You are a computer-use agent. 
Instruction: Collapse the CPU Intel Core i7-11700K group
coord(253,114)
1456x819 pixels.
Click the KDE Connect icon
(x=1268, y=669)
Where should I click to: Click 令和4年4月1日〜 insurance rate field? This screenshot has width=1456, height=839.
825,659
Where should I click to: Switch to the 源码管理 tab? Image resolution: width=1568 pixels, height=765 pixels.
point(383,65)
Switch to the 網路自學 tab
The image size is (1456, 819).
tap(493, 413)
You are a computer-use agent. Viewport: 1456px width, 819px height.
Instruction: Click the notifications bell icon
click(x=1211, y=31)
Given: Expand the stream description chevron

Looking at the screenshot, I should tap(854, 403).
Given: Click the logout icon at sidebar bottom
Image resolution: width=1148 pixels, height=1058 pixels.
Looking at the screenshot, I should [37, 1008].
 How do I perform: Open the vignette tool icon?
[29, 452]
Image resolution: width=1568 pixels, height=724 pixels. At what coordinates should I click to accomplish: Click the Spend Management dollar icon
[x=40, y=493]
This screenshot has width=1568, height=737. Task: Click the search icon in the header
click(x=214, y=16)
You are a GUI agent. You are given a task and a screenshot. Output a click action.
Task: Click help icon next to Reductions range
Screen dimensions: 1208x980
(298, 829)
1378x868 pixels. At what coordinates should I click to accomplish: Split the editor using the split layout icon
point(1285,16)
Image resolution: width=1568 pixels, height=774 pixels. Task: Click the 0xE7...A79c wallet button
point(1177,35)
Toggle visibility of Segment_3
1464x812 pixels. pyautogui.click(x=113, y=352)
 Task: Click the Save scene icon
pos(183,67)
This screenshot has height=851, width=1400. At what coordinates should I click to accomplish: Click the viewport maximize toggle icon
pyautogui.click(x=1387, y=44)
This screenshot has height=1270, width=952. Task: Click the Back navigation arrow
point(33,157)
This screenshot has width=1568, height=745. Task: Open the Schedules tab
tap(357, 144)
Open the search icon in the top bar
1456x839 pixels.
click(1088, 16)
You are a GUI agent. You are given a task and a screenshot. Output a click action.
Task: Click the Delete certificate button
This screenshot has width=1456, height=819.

• _Your task_
Each line shown above needs to be transcribed exactly.

• _Written solution_
You are a computer-use agent. 
Instruction: Collapse the CPU Intel Core i7-11700K group
coord(253,114)
1456x819 pixels.
Click the KDE Connect icon
(x=1268, y=669)
Where should I click to: Click 令和4年4月1日〜 insurance rate field? This screenshot has width=1456, height=839.
825,659
Where should I click to: Switch to the 源码管理 tab? Image resolution: width=1568 pixels, height=765 pixels.
point(383,65)
Switch to the 網路自學 tab
The image size is (1456, 819).
tap(493, 413)
You are a computer-use agent. Viewport: 1456px width, 819px height.
Instruction: Click the notifications bell icon
click(x=1211, y=31)
Given: Expand the stream description chevron

Looking at the screenshot, I should tap(854, 403).
Given: Click the logout icon at sidebar bottom
Image resolution: width=1148 pixels, height=1058 pixels.
Looking at the screenshot, I should [37, 1008].
 How do I perform: Open the vignette tool icon?
[29, 452]
Image resolution: width=1568 pixels, height=724 pixels. At what coordinates should I click to accomplish: Click the Spend Management dollar icon
[x=40, y=493]
This screenshot has width=1568, height=737. Task: Click the search icon in the header
click(x=214, y=16)
You are a GUI agent. You are given a task and a screenshot. Output a click action.
Task: Click help icon next to Reductions range
Screen dimensions: 1208x980
(298, 829)
1378x868 pixels. At what coordinates should I click to accomplish: Split the editor using the split layout icon
point(1285,16)
Image resolution: width=1568 pixels, height=774 pixels. Task: Click the 0xE7...A79c wallet button
point(1177,35)
Toggle visibility of Segment_3
1464x812 pixels. pyautogui.click(x=113, y=352)
 Task: Click the Save scene icon
pos(183,67)
This screenshot has height=851, width=1400. At what coordinates should I click to accomplish: Click the viewport maximize toggle icon
pyautogui.click(x=1387, y=44)
This screenshot has height=1270, width=952. Task: Click the Back navigation arrow
point(33,157)
This screenshot has width=1568, height=745. Task: Open the Schedules tab
tap(357, 144)
Open the search icon in the top bar
1456x839 pixels.
click(1088, 16)
You are a GUI agent. You are given a task and a screenshot. Output a click action.
Task: Click the Delete certificate button
This screenshot has width=1456, height=819.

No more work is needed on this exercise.